⟨
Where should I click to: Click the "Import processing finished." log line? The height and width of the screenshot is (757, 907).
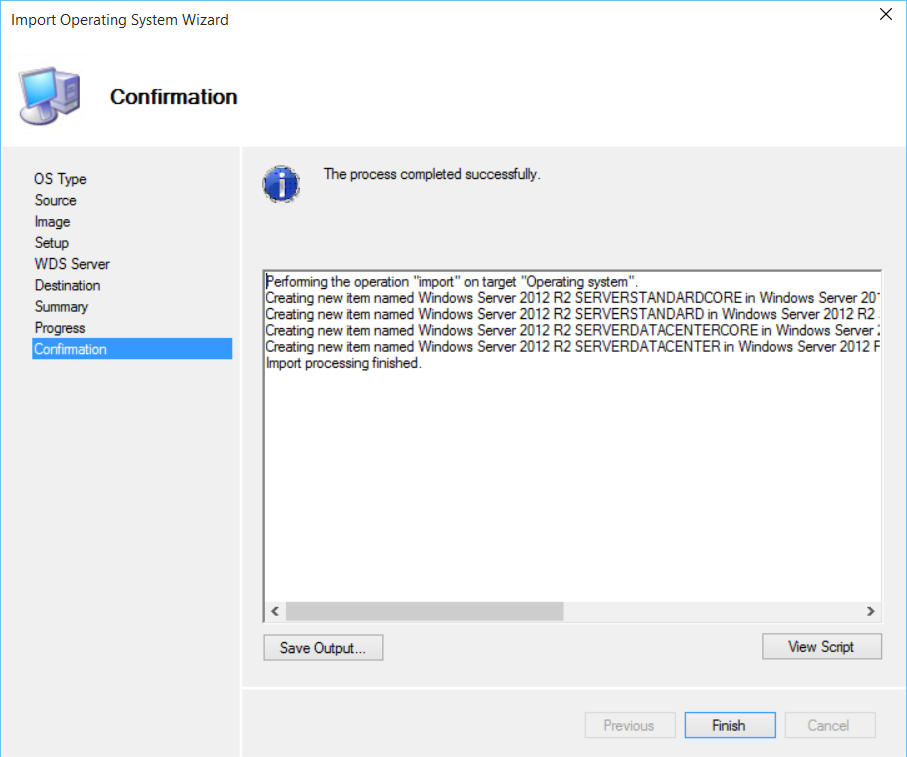pyautogui.click(x=344, y=363)
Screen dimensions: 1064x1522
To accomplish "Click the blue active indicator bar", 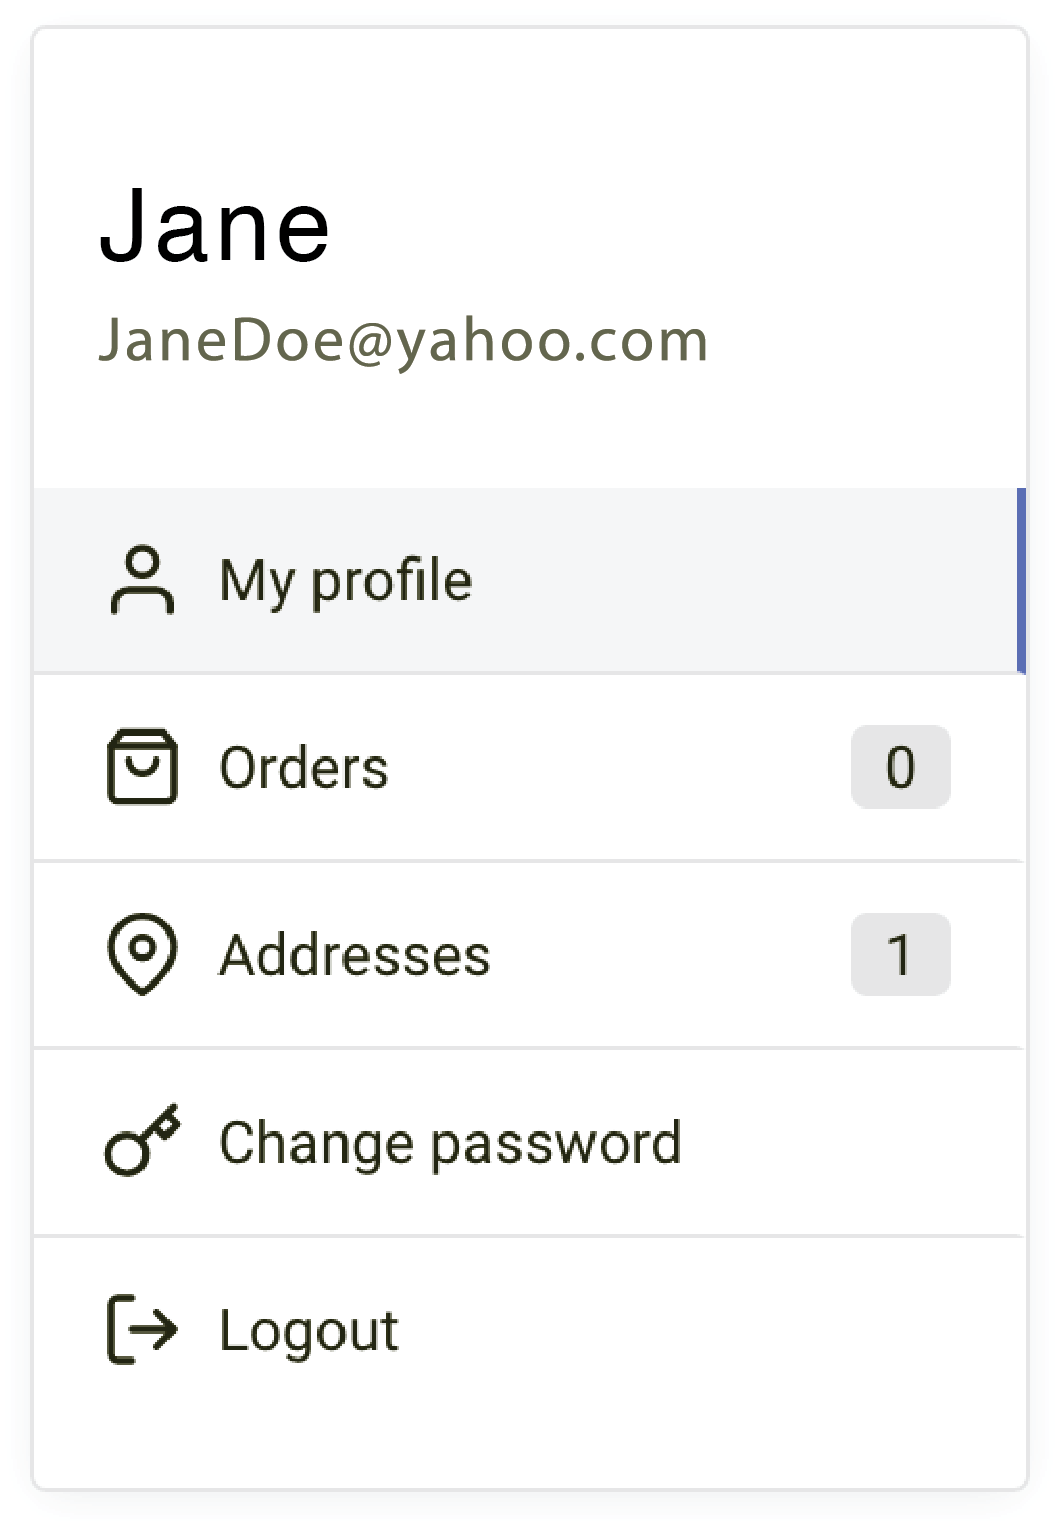I will (1021, 580).
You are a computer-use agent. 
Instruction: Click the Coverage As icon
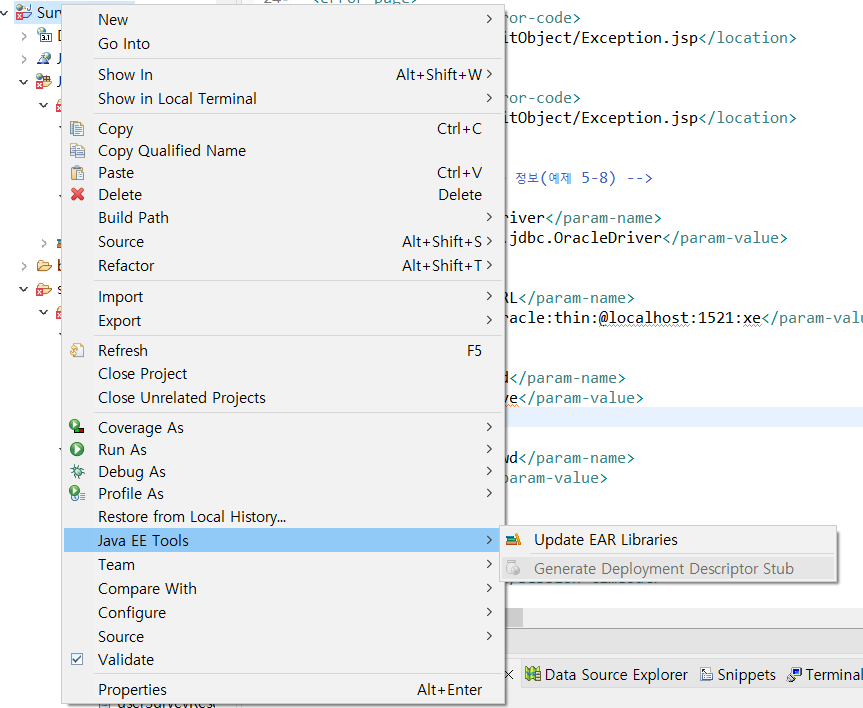[x=77, y=427]
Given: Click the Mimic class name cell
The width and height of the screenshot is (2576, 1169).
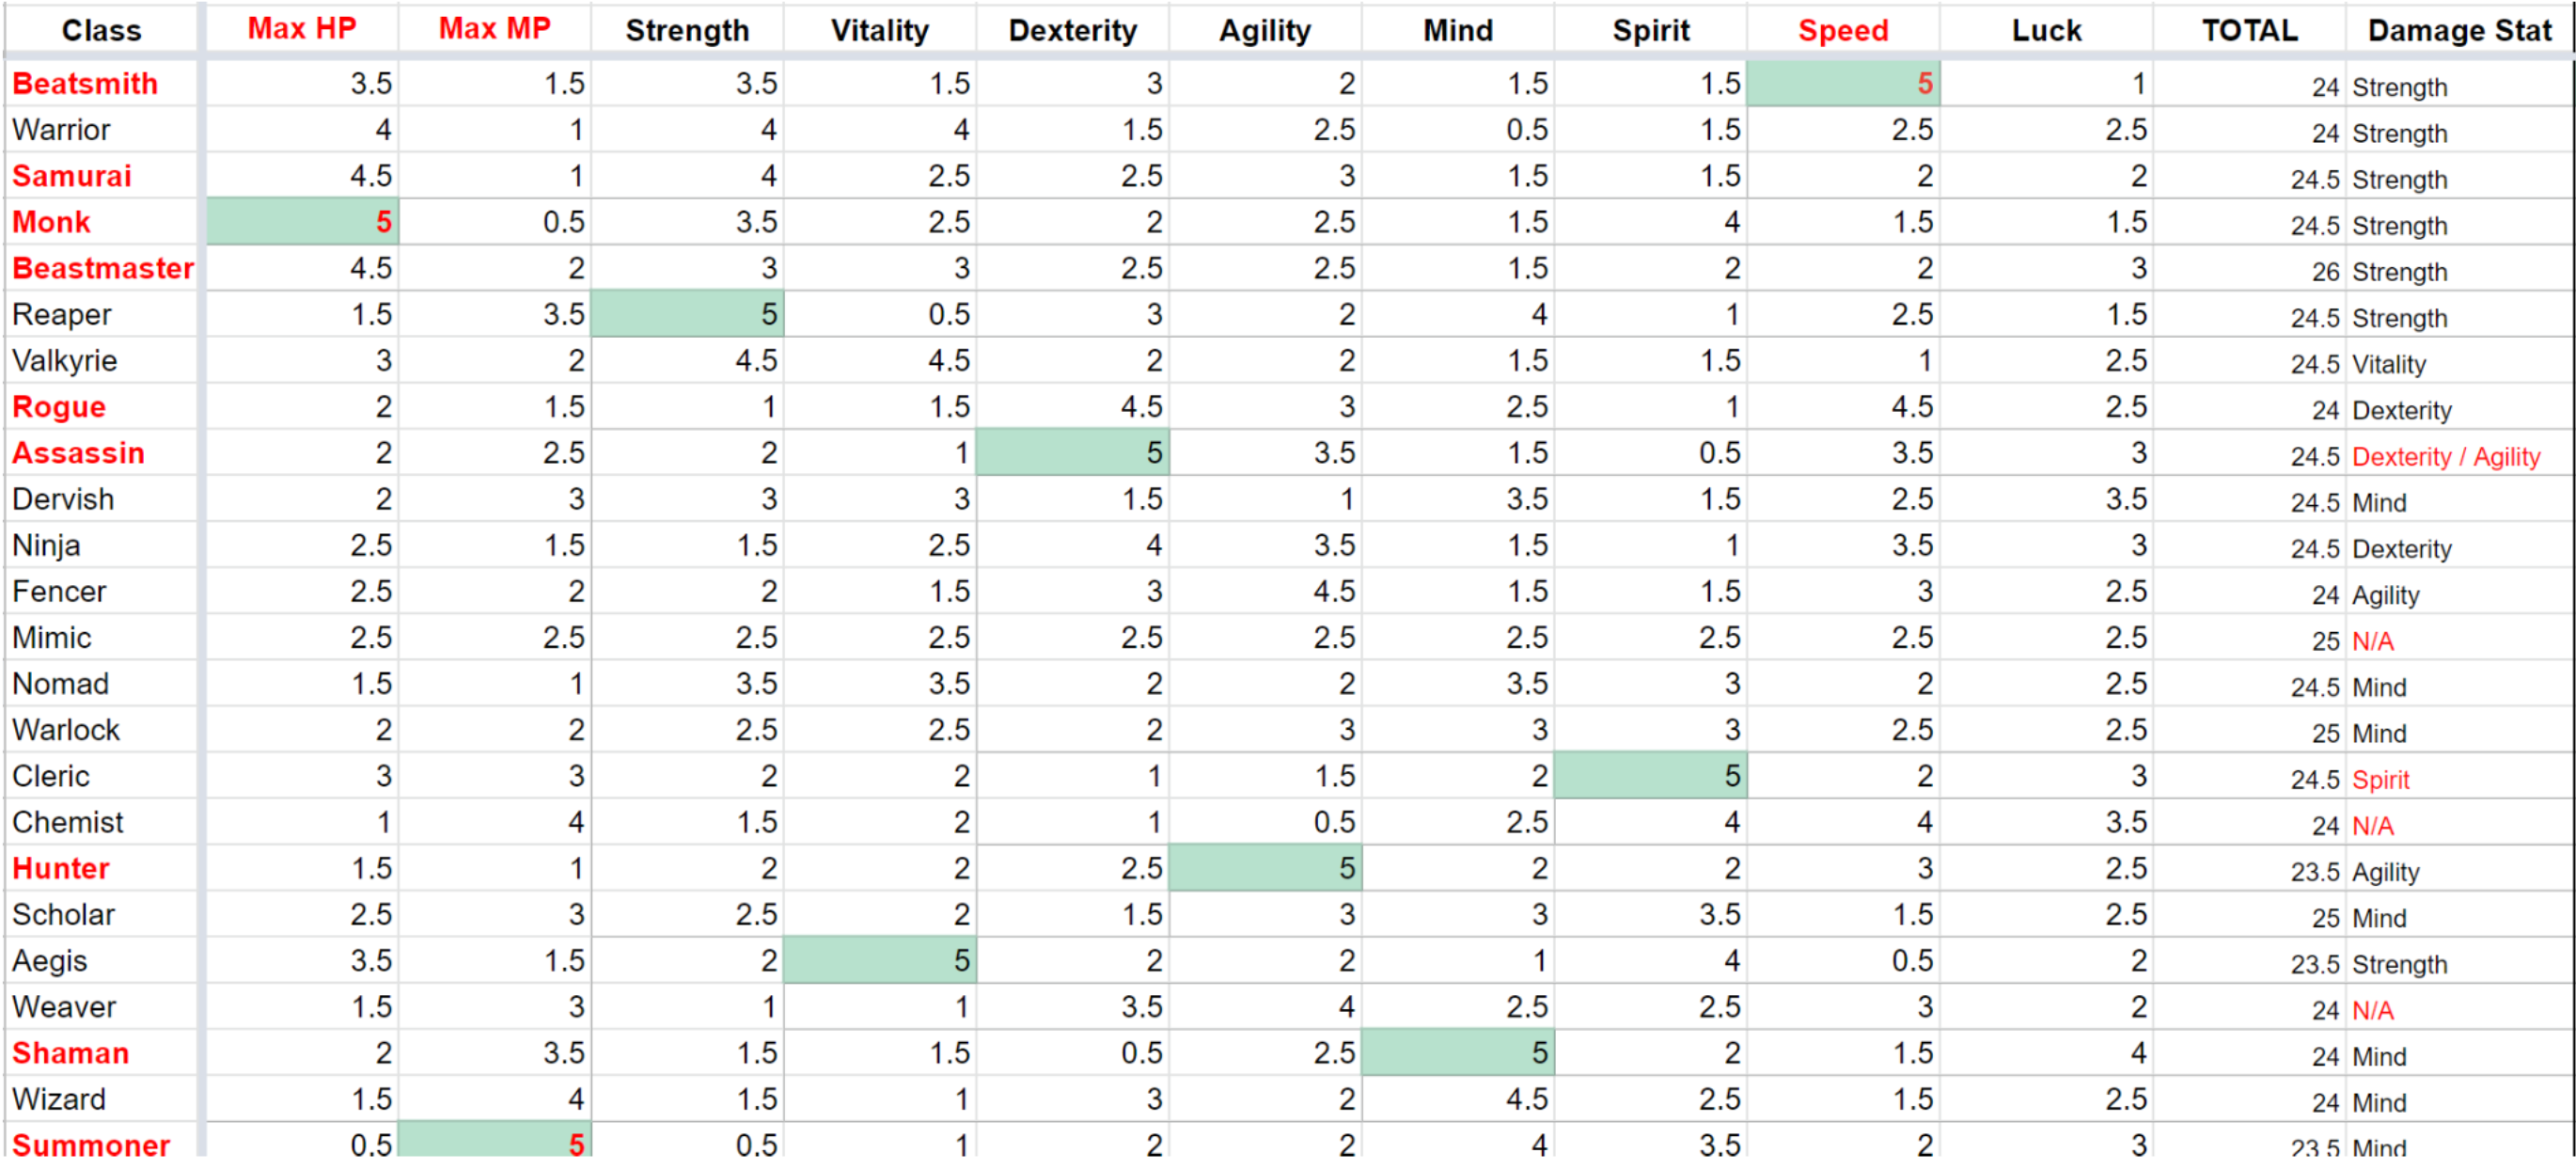Looking at the screenshot, I should click(52, 638).
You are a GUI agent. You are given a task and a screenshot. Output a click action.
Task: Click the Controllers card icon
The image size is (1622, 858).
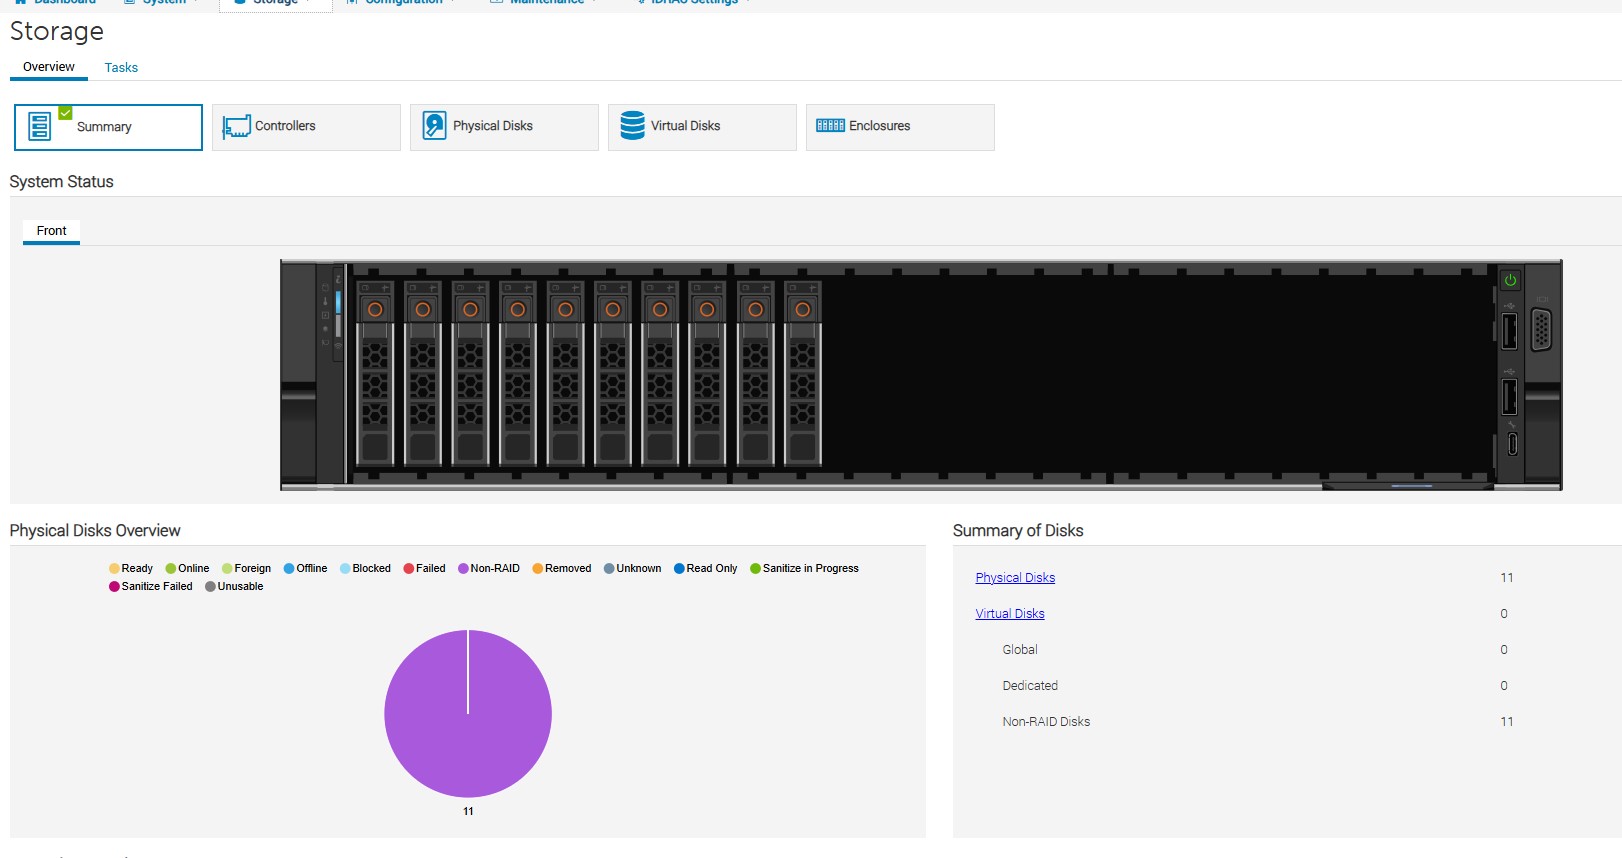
⟩
** Aim **
Render everything from the line containing "You are a GUI" down to the end of the listing as a JSON list of strings with one string per line. Omit blank lines and leave the pictures out.

** Finished task **
[
  "You are a GUI agent. You are given a task and a screenshot. Output a click action.",
  "Task: Click the Controllers card icon",
  "The image size is (1622, 858)."
]